First of all, I now know that my mother was never really “right,” but I finally noticed her starting to really spin out about the time I was in junior high school. In response to her diving deeper and deeper into mental illness, Dad moved out. My mother was seeing a psychiatrist at the time who believed he could psychoanalyze her out of being bipolar. She was taking no medication.
About that time, my mother’s shrink told her that if she didn’t get my younger, hyperactive, brother out of the house, he was going to drive her insane. So, he was shuffled off to boarding school during the week. He got out. And about a year later Mom went insane anyway.
That’s about the time my older brother decided that it was perfectly fine to rape his sister on a regular basis, sneaking into my bedroom late at night, waking me up, again and again. It went on for a few years until I got pregnant. He had groomed me for years and knew that I wouldn’t tell for fear of getting in trouble. He made me think that it was my fault.
When it came out that I was pregnant, that’s when the shit hit the fan. And what was done about my older brother? Not much. My father put a latch on the inside of my bedroom door to protect me at night from my rapist who still lived under the same roof. Then my father created the biggest secret of my life, which most of my family to this day does not know. The wall of secrecy got so thick that it suffocated me. I was hidden away in shame, in a home for unwed mothers, where I lived until I secretly had my daughter and gave her up for adoption. Stories and lies were created to “protect” me. They imprisoned me.
I gave up my daughter. I wasn’t even allowed to claim her as mine. My heart still breaks for her sometimes. Breaks because I never got to know her, to see her grow, to love her.

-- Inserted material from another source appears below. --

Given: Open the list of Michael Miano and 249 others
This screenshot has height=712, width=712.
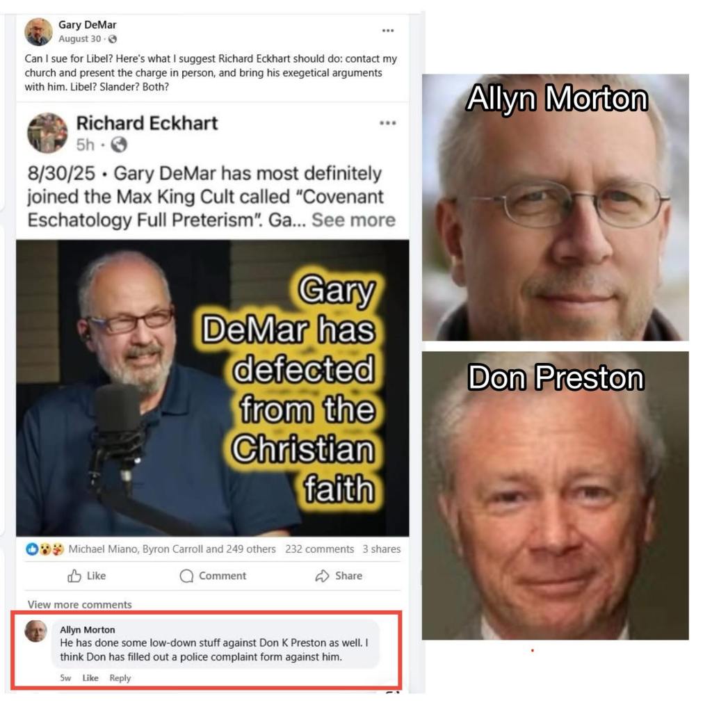Looking at the screenshot, I should (x=172, y=549).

Sometimes I get so pissed. Pissed at my father for making us all keep the big secret. The lie. Pissed at my brother for molesting me, for impregnating me, for ruining my perfect young body, for violating my trust in him, and for a life where he has chosen to keep living his lie. His family has no idea. And if I spill the beans, I will look like the bad guy. Fuck.
I get pissed off at my mother for all of the years of neglect and for verbally abusing me instead of being there for me. I get pissed that she wasn’t properly taken care of during the years that I needed her most. I get pissed that by the time she was actually medicated and stabilized for the first time in her life I only had one year left of high school and was out the door. It was too fucking late.
Too fucking late.
Imprisoned by lies.
Shamed into silence.
Sometimes I think it’s a miracle I survived.
I honestly don’t know how I didn’t end up an alcoholic or a drug addict or worse. I was certainly set up for all of that and more. In fact, during the years of hating myself, I dabbled in binging and purging. Couldn’t do it. Spent times here and there drinking too much. It made me sick and I couldn’t keep it up after a while. Dabbled in sexual conquests. After a few months I was done and over that too. I never tried any drugs other than pot, and all it did was make me sleepy and give me the munchies. That didn’t last. I have a feeling that if I’d ever tried coke or heroin it might have been over for me, but I never got my hands on any.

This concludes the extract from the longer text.